Sí admitió el preparador gijonés que, tras el varapalo ante Japón, el cuerpo técnico y la plantilla han compartido «una reflexión más profunda» en la Universidad de Qatar, cuartel general de España, sobre sus virtudes y, en especial, sobre los aspectos en los que se debe mejorar. Una entrada en pánico similar a la vivida contra los asiáticos adelantaría el viaje de vuelta. No oculta Luis Enrique que se producirán errores durante la competición porque son inherentes al juego, pero se trata de minimizarlos para que sus efectos sean reversibles. En el Educational City Stadium la afición española –unos 4.000 – estará en clara minoría con la marroquí, que además tendrá detrás «a todo el mundo árabe apoyando», como había subrayado antes Walid Regragui. «Nuestros aficionados son muy ruidosos y además cuanto más ambiente haya en el campo mucho mejor. Que sea una fiesta del fútbol y que gane el mejor», subrayó en un tono más relajado.
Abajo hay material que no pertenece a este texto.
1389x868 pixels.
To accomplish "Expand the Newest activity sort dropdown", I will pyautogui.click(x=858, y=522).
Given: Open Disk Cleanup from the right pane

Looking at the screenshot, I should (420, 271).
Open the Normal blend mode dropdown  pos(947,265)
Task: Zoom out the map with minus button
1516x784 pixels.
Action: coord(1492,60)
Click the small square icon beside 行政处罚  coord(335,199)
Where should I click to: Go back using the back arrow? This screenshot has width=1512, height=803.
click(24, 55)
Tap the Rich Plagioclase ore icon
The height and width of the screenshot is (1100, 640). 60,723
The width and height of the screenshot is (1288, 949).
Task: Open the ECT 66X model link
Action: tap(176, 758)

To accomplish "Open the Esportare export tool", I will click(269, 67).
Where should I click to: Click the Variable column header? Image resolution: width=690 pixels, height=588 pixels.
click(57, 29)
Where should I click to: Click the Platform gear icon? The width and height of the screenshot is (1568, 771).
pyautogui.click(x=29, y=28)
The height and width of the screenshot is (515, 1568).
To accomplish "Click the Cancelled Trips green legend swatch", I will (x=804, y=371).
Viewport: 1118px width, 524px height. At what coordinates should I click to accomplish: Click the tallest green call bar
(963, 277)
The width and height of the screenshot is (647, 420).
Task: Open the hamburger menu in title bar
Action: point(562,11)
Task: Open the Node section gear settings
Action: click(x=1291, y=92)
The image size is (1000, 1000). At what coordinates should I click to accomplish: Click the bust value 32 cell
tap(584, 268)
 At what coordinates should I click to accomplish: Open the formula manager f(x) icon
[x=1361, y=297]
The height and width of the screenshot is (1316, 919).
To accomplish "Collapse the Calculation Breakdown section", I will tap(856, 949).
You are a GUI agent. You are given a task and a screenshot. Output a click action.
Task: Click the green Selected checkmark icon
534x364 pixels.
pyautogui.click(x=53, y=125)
Casi todo se puede entrenar, lo físico, lo táctico, lo mental, lo emocional. Pero estas facetas deben estar sustentadas en una misma doctrina para ser eficaces. Salirse de la filosofía casi siempre es sinónimo de fracaso, según el criterio del seleccionador. Incluso las tandas de penaltis, que suelen ser recurrentes en torneos, «han dejado también de ser una lotería, cada vez depende menos de la suerte». Recordó en este sentido que en una de las concentraciones de Las Rozas ya avisó a sus jugadores de que debían ejercitarse en esa tarea, lanzar «al menos mil» penas máximas en las instalaciones de sus clubes antes de aterrizar en Doha. Lo único que no se puede gestionar es «la tensión del momento». Pero se mostró persuadido de que La Roja superará a Marruecos, «a pesar de que en estos momentos será la mejor selección desde el punto de vista de la motivación».